さらに900を成功させた同年には、トニー・ホークの名を冠したスケートボードのテレビゲーム『Tony Hawk’s Pro Skater』が発売され世界中で大ヒットを記録。翌年にリリースされた第2弾とともに2000年代初頭におけるテレビゲーム業界のベストセラーとなった。本作はスケートボードをさらに一般大衆に浸透させただけでなく、スケートコミュニティの環境改善にも貢献する。

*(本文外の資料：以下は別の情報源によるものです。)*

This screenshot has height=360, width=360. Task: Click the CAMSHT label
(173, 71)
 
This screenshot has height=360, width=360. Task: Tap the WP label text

ゲームのキャラクターとして起用されたプロスケーターたちの生活が本シリーズによって経済的に好転。これはスケーターだけで回してきた内輪のスケートコミュニティに外部の資本が加わり成功を収めた最たる例だと言える。アメリカで「なりたい職業」の上位にプロスケーターがランクインしているのは、トニー・ホークの功績が大きい。
世界的ブランドの参入で“10億ドル市場”へ
そうして2000年代に突入すると、大衆に広まったスケートボードはポップカルチャーにも取り入れられるようになっていく。アヴリル・ラヴィーンの“スケーター・ボーイ”、プロスケーターを起用したMTVのリアリティ番組『Jackass』、さらにはMountain Dew主催の大規模なコンテストシリーズDew Tour、2010年にはStreet Leagueもスタートする。ちなみにStreet Leagueとは、五輪のストリート種目で採用されているルールを構築したコンテストである。